HMO vs PPO: Which Group Health Plan Is Right for Your Business?
The HMO vs PPO choice is the most consequential plan design decision California employers make. HMOs (Health Maintenance Organizations) require employees to choose a primary care physician (PCP) who coordinates all care and provides referrals to specialists. PPOs (Preferred Provider Organizations) allow employees to see any in-network provider directly without a referral. The tradeoff: HMOs cost 20–35% less in monthly premiums; PPOs offer far more flexibility and a much larger provider network.
Cost Comparison
For a California employer with 15 employees in 2026, a Kaiser HMO might run $530–$620/employee/month while an Anthem PPO runs $720–$890/employee/month — a difference of $28,000–$50,000 annually in employer premiums. That cost gap is why HMOs dominate small-group enrollment in California: 58% of CA small-group enrollees are in HMO or HMO-equivalent products. The premium savings are real and significant, especially for employers contributing 75–100% of employee-only premiums.

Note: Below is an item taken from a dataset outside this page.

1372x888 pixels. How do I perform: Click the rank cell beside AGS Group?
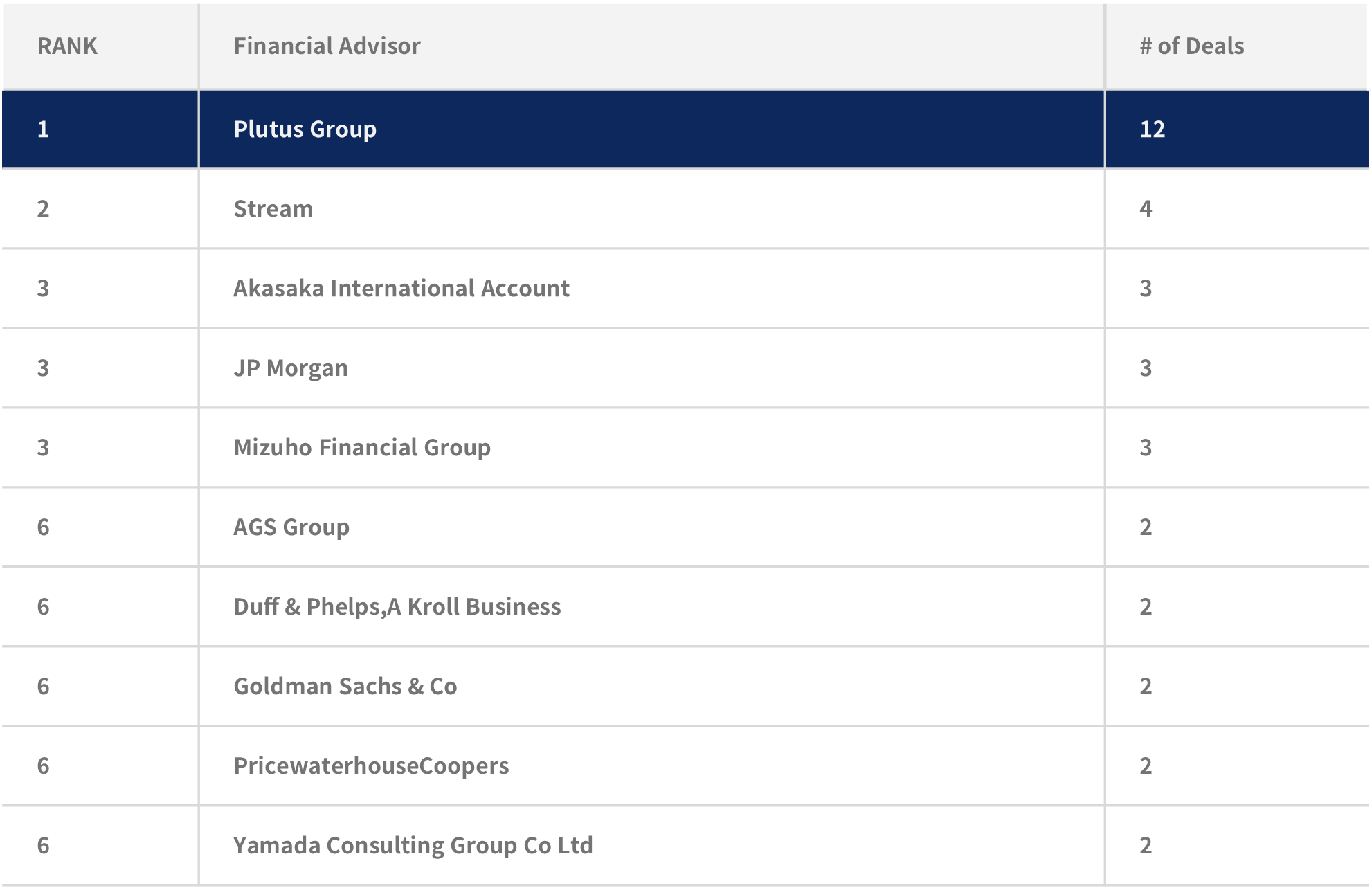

Network: The Critical Difference
HMO networks are geographically defined — employees must receive care from providers within a specific medical group or IPA (Independent Physician Association). Out-of-network care is not covered except in emergencies. PPO networks are much larger (Anthem PPO includes 57,000+ CA providers vs. ~25,000 in a typical HMO) and allow out-of-network care at higher cost-sharing. For employees with established specialist relationships, the PPO's flexibility to keep their doctors is often worth the higher premium.
Which to Choose
Choose HMO if: workforce is primarily local, cost savings are a priority, employees are generally healthy young adults, or you're offering Kaiser (where HMO quality is excellent). Choose PPO if: employees are spread across multiple cities or regions, workforce includes older employees managing chronic conditions, employees strongly value provider choice, or you want to attract senior talent who expect PPO flexibility.